Give back the full listing exactly as it appears below.
Start of Records for the exercise
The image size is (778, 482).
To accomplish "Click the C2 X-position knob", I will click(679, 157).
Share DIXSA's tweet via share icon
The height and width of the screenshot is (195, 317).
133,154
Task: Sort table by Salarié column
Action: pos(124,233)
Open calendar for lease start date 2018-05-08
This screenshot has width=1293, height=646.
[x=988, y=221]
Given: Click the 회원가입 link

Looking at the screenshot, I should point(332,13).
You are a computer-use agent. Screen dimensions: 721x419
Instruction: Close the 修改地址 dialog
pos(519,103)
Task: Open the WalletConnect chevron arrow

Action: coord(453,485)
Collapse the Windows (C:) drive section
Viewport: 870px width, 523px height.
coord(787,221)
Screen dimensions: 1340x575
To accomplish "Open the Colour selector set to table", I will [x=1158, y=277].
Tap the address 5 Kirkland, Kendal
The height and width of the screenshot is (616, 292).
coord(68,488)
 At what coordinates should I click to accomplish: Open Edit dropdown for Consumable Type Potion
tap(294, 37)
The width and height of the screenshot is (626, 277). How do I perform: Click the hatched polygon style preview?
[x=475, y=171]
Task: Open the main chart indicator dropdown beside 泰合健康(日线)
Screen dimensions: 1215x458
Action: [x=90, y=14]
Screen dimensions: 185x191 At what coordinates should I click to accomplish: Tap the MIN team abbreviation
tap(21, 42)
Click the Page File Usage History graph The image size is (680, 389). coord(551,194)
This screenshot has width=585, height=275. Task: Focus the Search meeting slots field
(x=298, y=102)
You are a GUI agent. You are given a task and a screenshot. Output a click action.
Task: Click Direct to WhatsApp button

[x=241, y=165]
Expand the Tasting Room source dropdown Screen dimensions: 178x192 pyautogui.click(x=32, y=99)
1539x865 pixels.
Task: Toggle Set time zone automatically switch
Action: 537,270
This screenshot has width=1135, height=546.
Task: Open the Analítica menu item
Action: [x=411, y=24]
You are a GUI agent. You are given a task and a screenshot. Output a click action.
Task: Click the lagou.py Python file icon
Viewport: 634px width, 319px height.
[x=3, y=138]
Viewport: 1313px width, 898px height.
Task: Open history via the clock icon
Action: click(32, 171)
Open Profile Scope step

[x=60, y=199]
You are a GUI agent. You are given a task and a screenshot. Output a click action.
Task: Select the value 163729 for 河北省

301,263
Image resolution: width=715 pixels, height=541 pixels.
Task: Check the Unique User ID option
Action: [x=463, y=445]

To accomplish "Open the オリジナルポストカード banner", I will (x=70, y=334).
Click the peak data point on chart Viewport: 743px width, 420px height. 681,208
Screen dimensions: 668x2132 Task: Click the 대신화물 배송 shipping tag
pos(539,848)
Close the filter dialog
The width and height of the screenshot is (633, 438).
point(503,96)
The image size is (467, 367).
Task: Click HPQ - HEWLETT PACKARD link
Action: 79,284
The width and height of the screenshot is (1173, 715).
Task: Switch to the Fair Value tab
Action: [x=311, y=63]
End of Records for the exercise
**Response area:**
The image size is (778, 482).
To accomplish "Click the C2 X-position knob", I will click(679, 157).
Share DIXSA's tweet via share icon
The height and width of the screenshot is (195, 317).
133,154
Task: Sort table by Salarié column
Action: pos(124,233)
Open calendar for lease start date 2018-05-08
This screenshot has width=1293, height=646.
[x=988, y=221]
Given: Click the 회원가입 link

Looking at the screenshot, I should point(332,13).
You are a computer-use agent. Screen dimensions: 721x419
Instruction: Close the 修改地址 dialog
pos(519,103)
Task: Open the WalletConnect chevron arrow

Action: coord(453,485)
Collapse the Windows (C:) drive section
Viewport: 870px width, 523px height.
coord(787,221)
Screen dimensions: 1340x575
To accomplish "Open the Colour selector set to table", I will [x=1158, y=277].
Tap the address 5 Kirkland, Kendal
The height and width of the screenshot is (616, 292).
coord(68,488)
 At what coordinates should I click to accomplish: Open Edit dropdown for Consumable Type Potion
tap(294, 37)
The width and height of the screenshot is (626, 277). How do I perform: Click the hatched polygon style preview?
[x=475, y=171]
Task: Open the main chart indicator dropdown beside 泰合健康(日线)
Screen dimensions: 1215x458
Action: [x=90, y=14]
Screen dimensions: 185x191 At what coordinates should I click to accomplish: Tap the MIN team abbreviation
tap(21, 42)
Click the Page File Usage History graph The image size is (680, 389). coord(551,194)
This screenshot has width=585, height=275. Task: Focus the Search meeting slots field
(x=298, y=102)
You are a GUI agent. You are given a task and a screenshot. Output a click action.
Task: Click Direct to WhatsApp button

[x=241, y=165]
Expand the Tasting Room source dropdown Screen dimensions: 178x192 pyautogui.click(x=32, y=99)
1539x865 pixels.
Task: Toggle Set time zone automatically switch
Action: 537,270
This screenshot has width=1135, height=546.
Task: Open the Analítica menu item
Action: [x=411, y=24]
You are a GUI agent. You are given a task and a screenshot. Output a click action.
Task: Click the lagou.py Python file icon
Viewport: 634px width, 319px height.
[x=3, y=138]
Viewport: 1313px width, 898px height.
Task: Open history via the clock icon
Action: click(32, 171)
Open Profile Scope step

[x=60, y=199]
You are a GUI agent. You are given a task and a screenshot. Output a click action.
Task: Select the value 163729 for 河北省

301,263
Image resolution: width=715 pixels, height=541 pixels.
Task: Check the Unique User ID option
Action: [x=463, y=445]

To accomplish "Open the オリジナルポストカード banner", I will (x=70, y=334).
Click the peak data point on chart Viewport: 743px width, 420px height. 681,208
Screen dimensions: 668x2132 Task: Click the 대신화물 배송 shipping tag
pos(539,848)
Close the filter dialog
The width and height of the screenshot is (633, 438).
point(503,96)
The image size is (467, 367).
Task: Click HPQ - HEWLETT PACKARD link
Action: 79,284
The width and height of the screenshot is (1173, 715).
Task: Switch to the Fair Value tab
Action: [x=311, y=63]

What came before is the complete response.